Gentilhomme: I recently got my Massachusetts Unrestricted Construction Supervisor’s License. The license is required to supervise work on buildings less than 35,000 cu. ft, and one-two family homes. It’s necessary to become a superintendent and as an assistant super, it gives me the opportunity to cover or run projects without a super on site. To be eligible to take the licensing exam, you need at least three years of experience or a combination of experience and a college degree, knowledge of the state and international building codes and codebooks.

CONEXPO-CON/AGG 365: You’re a young woman and construction is heavily male-dominated. What’s been your experience with that?
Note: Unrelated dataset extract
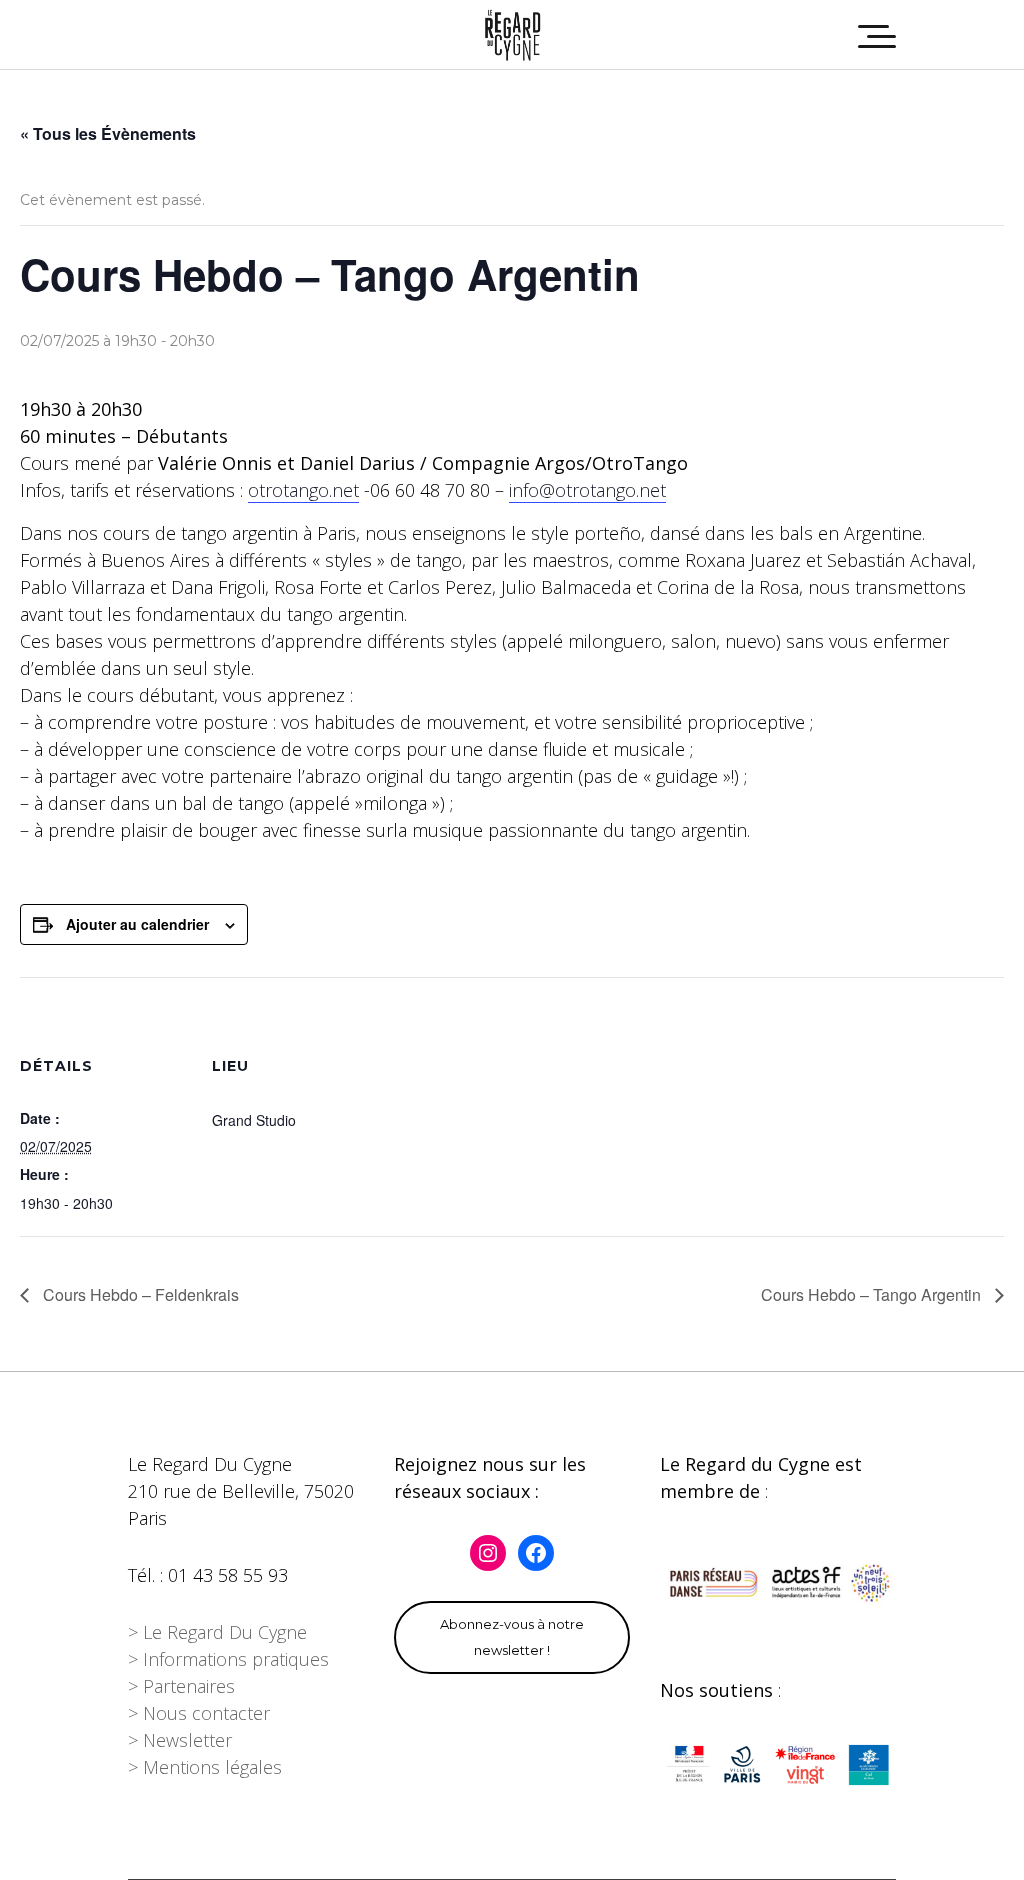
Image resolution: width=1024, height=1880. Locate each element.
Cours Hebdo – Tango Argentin (873, 1294)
Gentilhomme: I feel lucky. The guys I’ve worked with, and all the subcontractors, have been really great. I haven’t had any issues. If anything, more than being a woman, age has been the biggest hurdle. 

The best way to deal with it is knowledge and confidence, know what you’re talking about and believe you are capable. It can be tough if someone’s not taking you seriously, but the other part of it is just showing everyone you’re willing to work hard and you’re willing to step up when you need to.

Listening is another way to get an edge in this industry. It’s a really underrated skill that can help solve problems a lot faster. 

CONEXPO-CON/AGG 365: What are your long-term goals?

Gentilhomme: I’m definitely going to continue building my career in construction. I want to get to the point where I can run my own work and become a superintendent.

I’m also interested in getting more young people in the industry. We need to find a way to drive more interest and participation in the trades and construction in general. Our site crew are saying we could make so much money this summer, but we just don’t have the people to take on all the work we’re being offered.

CONEXPO-CON/AGG 365: What do you think is at the root of the problem?

Gentilhomme: I think it’s a perception thing. I grew up around construction. I knew there were good careers in it, and yet I never seriously considered it until well after college because it was always suggested that if you’re not good at school, then construction is a great career path for you. School was never a struggle for me, so it was not something I really thought about, or that my parents pushed me toward.

I think construction is a great career choice for people who don’t like school or don’t do well in school because it is a different kind of learning, it’s a different skill set, but it should also be recommended to the students who did well in school.

There’s a lot of innovation and development happening in construction right now, and it’s a great industry for all kinds of students. But top students don’t hear about it enough because no high school counselor is going to suggest a straight-A student go to a trade school.

It’s more than getting counselors to talk about trade school, or parents encouraging their kids to pursue construction, because a lot of young people don’t know what it feels like to do physical work, or handle power tools. Getting hands-on exposure is really important. There are organizations out there to help with this, but you have to look for them.

CONEXPO-CON/AGG 365: What would you like to tell young people who might be thinking about a career in construction?

Gentilhomme: I would tell them the work I do feels good. I feel successful and there was a real financial benefit when I switched from the clothing company to construction – I got almost a 50% increase in salary overnight. And that’s just the starting point.